### Prompt
Taking the first line of the listing as the start and the line containing "Uncheck Include document" as the end, reproduce everything in between exactly, both ends included.
==== Information given
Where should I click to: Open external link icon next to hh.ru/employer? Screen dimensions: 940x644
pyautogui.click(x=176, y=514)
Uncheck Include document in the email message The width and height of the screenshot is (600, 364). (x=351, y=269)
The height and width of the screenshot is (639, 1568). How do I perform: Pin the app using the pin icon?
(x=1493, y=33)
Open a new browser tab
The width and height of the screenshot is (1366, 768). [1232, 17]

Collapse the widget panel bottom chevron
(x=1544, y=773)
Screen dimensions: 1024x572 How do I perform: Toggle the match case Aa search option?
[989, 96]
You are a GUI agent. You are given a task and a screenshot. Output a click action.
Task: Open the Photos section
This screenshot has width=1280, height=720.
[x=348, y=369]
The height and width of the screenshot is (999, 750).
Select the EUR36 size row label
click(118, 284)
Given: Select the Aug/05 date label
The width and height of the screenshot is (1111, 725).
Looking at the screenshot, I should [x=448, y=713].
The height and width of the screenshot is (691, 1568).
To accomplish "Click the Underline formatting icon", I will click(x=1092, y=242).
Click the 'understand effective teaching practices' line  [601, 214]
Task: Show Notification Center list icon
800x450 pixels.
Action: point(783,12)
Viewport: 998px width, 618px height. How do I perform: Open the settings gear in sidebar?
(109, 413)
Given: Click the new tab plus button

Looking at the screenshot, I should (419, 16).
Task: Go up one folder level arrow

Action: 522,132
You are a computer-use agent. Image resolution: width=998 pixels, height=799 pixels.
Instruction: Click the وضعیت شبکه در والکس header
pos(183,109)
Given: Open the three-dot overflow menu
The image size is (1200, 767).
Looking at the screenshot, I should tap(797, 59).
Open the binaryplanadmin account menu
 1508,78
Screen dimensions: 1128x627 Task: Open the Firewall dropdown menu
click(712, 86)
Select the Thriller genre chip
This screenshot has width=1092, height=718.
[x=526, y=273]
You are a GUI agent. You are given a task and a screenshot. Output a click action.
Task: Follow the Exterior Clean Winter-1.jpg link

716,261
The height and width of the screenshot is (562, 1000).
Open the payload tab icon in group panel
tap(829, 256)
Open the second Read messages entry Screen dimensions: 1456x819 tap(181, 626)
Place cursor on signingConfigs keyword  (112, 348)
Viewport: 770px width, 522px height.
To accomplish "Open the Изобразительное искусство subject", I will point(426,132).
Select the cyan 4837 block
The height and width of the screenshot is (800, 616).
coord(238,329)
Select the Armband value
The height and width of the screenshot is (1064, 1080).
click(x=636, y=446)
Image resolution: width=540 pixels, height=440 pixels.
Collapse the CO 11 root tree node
========
### Response to the task
Where should I click to: Open external link icon next to hh.ru/employer? Screen dimensions: 940x644
pyautogui.click(x=176, y=514)
Uncheck Include document in the email message The width and height of the screenshot is (600, 364). (x=351, y=269)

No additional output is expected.